Rewrite the records from the line containing "Given: Click the 검색어를 입력하세요 input field" to the line containing "Action: pyautogui.click(x=160, y=592)" as a Markdown table with the columns Row and Line. Give each line its own numbered row, and omit blank lines.

###

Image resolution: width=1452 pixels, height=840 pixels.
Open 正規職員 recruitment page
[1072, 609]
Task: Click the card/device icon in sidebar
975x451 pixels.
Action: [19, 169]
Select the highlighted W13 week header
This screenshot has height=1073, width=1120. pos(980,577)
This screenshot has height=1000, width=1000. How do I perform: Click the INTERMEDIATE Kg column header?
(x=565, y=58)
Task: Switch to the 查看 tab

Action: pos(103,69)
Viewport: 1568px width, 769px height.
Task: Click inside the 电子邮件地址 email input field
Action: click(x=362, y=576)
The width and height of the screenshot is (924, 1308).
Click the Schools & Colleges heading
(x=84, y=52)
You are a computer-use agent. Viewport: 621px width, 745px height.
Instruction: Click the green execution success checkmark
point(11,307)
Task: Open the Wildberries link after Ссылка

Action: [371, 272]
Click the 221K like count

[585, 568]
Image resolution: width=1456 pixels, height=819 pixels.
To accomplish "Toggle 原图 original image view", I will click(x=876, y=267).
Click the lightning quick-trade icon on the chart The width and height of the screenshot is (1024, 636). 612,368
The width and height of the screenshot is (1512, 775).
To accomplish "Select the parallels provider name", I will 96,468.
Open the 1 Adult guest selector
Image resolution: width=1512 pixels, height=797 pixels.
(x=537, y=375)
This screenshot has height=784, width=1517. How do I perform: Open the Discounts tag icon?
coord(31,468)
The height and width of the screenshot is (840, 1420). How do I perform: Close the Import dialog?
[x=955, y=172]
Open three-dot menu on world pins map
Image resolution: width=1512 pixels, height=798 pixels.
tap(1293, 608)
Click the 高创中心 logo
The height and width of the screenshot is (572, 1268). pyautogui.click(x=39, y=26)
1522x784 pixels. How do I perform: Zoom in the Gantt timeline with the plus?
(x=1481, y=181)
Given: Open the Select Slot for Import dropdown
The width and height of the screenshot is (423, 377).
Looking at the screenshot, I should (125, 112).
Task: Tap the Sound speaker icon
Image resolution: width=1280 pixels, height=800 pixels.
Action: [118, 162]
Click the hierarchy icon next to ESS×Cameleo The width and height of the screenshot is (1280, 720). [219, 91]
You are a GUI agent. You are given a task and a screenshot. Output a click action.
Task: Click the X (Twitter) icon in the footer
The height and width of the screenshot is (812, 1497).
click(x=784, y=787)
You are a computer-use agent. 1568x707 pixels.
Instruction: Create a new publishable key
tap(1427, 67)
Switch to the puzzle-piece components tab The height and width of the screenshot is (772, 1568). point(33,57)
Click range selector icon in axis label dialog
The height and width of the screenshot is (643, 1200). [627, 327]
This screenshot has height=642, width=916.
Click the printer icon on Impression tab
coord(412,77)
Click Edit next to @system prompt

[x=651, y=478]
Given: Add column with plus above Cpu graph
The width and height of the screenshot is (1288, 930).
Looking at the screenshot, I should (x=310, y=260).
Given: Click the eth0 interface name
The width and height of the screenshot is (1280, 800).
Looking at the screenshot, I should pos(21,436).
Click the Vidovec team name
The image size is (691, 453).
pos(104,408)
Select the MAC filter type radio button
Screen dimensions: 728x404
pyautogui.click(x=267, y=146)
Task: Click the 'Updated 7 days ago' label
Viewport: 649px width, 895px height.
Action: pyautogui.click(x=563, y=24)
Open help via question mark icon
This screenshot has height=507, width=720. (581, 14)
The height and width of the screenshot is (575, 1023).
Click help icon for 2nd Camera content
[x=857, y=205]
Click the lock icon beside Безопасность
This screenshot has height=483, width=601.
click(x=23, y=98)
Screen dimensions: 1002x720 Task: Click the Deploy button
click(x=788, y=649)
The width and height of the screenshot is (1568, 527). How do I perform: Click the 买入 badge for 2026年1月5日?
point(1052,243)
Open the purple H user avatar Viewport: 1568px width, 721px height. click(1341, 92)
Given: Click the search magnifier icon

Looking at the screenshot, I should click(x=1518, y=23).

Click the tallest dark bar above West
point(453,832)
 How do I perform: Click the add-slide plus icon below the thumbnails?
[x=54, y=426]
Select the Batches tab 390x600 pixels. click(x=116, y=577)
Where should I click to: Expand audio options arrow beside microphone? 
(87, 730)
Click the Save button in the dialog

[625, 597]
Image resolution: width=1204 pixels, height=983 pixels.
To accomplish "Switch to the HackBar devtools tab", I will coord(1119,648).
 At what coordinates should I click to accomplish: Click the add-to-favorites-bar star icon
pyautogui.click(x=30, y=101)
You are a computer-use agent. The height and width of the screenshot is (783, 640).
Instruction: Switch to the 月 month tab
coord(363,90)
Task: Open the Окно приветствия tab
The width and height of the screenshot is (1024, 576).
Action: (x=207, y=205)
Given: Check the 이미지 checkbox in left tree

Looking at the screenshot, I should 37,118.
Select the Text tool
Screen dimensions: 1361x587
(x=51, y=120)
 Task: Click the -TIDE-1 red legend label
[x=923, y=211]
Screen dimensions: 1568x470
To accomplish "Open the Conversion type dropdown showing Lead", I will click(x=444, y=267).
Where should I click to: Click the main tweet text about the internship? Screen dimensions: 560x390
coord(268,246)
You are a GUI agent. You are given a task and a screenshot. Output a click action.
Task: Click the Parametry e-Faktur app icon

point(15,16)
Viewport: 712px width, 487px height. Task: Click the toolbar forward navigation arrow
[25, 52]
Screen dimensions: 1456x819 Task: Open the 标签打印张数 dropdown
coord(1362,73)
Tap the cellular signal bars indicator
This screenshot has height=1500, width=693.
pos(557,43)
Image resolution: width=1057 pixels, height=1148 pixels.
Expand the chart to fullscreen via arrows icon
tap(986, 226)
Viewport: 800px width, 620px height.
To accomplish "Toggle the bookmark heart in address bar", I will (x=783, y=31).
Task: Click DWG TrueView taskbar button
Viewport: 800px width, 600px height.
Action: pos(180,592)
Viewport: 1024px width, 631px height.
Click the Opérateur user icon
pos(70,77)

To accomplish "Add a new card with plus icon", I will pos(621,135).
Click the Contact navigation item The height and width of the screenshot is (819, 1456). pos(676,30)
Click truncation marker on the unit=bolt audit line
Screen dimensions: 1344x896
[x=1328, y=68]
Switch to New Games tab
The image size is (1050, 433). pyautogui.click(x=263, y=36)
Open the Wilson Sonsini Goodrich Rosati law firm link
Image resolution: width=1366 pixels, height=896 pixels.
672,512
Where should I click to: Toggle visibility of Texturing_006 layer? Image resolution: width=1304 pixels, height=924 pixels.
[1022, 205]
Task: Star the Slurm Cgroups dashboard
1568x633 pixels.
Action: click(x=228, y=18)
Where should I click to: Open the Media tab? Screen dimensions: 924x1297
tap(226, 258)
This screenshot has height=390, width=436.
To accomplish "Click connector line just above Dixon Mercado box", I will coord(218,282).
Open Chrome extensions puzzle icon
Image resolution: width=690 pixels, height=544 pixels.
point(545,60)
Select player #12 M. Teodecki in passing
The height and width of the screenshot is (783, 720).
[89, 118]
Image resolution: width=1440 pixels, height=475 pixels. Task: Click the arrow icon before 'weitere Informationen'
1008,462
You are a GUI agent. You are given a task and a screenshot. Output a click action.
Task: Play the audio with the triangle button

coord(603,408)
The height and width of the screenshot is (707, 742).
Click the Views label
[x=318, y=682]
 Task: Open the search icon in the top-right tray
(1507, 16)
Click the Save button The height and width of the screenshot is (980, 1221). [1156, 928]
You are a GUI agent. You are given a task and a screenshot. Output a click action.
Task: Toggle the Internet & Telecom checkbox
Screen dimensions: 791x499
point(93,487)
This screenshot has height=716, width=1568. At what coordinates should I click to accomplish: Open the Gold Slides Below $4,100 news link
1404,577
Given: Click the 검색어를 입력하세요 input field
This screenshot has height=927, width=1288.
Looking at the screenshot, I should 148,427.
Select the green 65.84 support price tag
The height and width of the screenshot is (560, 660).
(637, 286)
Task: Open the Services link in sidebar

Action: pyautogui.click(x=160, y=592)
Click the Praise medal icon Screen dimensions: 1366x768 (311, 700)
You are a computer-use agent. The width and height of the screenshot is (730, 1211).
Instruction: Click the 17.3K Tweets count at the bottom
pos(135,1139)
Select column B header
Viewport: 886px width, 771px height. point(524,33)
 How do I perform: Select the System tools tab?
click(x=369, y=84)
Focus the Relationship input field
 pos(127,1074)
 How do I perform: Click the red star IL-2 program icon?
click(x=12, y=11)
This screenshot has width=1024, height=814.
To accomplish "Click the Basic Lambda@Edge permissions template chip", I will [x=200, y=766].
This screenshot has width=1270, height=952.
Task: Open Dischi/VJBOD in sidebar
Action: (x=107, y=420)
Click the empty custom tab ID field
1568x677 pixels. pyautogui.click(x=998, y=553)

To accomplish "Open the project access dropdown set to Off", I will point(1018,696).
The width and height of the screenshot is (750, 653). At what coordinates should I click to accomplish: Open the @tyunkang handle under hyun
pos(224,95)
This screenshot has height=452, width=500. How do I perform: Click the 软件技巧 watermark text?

###

▶ **CORRECT OUTPUT**:
| Row | Line |
|---|---|
| 1 | Given: Click the 검색어를 입력하세요 input field |
| 2 | This screenshot has height=927, width=1288. |
| 3 | Looking at the screenshot, I should 148,427. |
| 4 | Select the green 65.84 support price tag |
| 5 | The height and width of the screenshot is (560, 660). |
| 6 | (637, 286) |
| 7 | Task: Open the Services link in sidebar |
| 8 | Action: pyautogui.click(x=160, y=592) |